Ví el documental de Crucita y tenía un nudo en la garganta. Un nudo que no podía deshacer y que me atragantaba cada vez más, a medida que iba mirando su imagen inolvidable en la pantalla de aquel auditorio repleto de gente.
Núnca creí volver a saber de Crucita Medina y mucho menos en una cumbre de periodismo en Boston, a la que fuí invitada como conferencista.
Recuerdo haber contado su dramática historia en el año 2001 y esa historia causó gran conmoción en médicos de diferentes países, a tal punto que varios médicos norteamericanos se interesaron en su caso. Fue así como logramos, a través del programa para el que trabajo y gracias a las diligencias de la productora Mari V Brito, llevar a Crucita a los Estados Unidos para practicarle varias cirugías estéticas en su rostro, que no tenía ni siquiera pestañas. Crucita no podía llorar, ni siquiera dormir, porque no podía cerrar los ojos. Su vida había cambiado en un abrir y cerrar de ojos.
Un marido celoso se encargó de rociar su bello rostro con "ácido del diablo", convirtiendo la vida de aquella muchacha de sólo 19 años, en un gran infierno.
De un rostro bello Crucita había pasado a ser un monstruo, con un rostro totalmente deforme, y con un hijito pequeño, que no reconocía el rostro de su linda madre.
Cuando presentamos su historia en "Al Rojo Vivo", los médicos hicieron tres intervenciones quirúrgicas en el rostro deforme de Crucita, que ahora luce más fresca y mucho más segura de sí misma.
Allí, en ese auditorio en Boston, colocaron un trozo del documental "La Otra Cara de una Mujer" que recreará lo que ha sido su vida, y cómo ha podido sobreponerse a esta dura prueba de la vida.

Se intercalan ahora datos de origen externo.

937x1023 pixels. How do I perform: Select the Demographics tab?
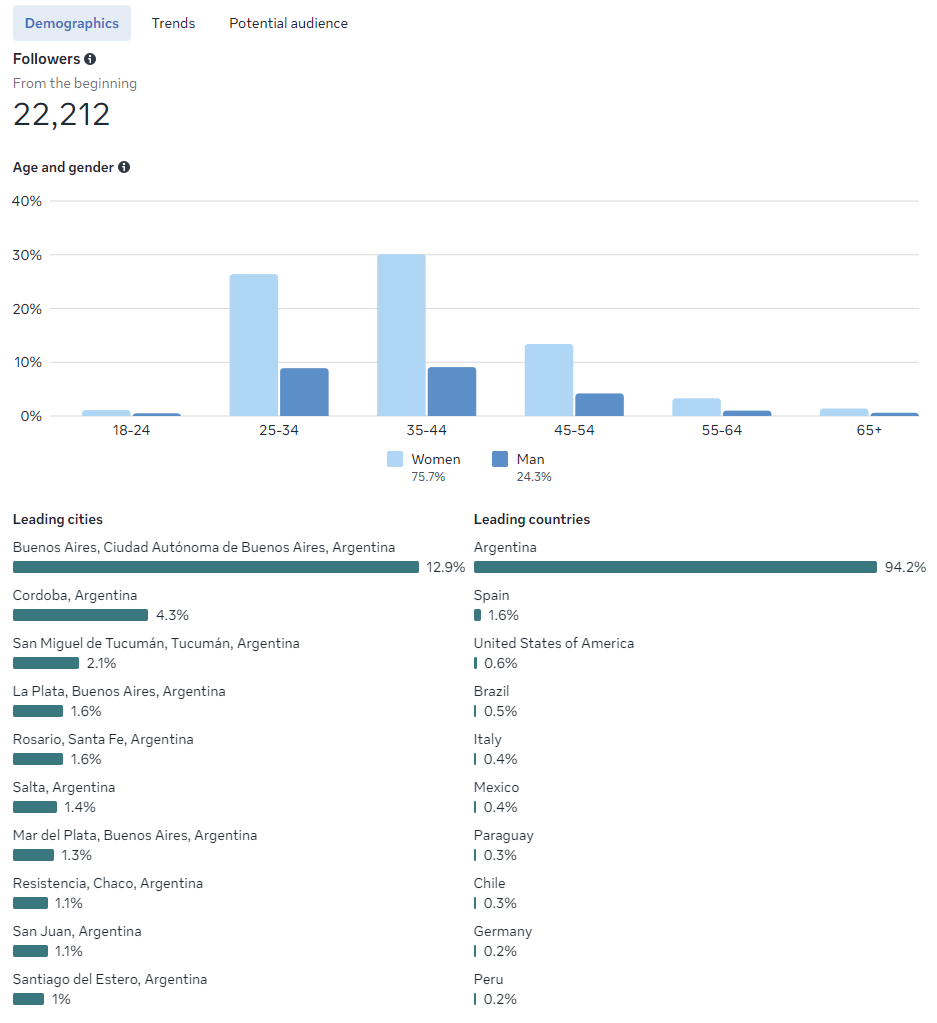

En el documental, realizado por la periodista Mónica Gutiérrez, se ve a Crucita viviendo una nueva vida pues encontró el amor de un hombre y tras varias cirugías realizadas, su rostro, aunque todavía no deja de ser impresinante, se ve mucho mejor que hace algunos años, cuando la conocimos.
Allí en Boston, recibí humildemente el tributo y el aplauso que el público me dispensó por ayudar a Crucita a lograr el sueño de hacerce sus cirugías plásticas, para poder rehacer su vida.
yo estoy cada vez más convencida de que con esta carrera se puede ayudar mucho a la gente. Hoy, gracias a que contamos su historia la vida de Crucita a cambiado para siempre.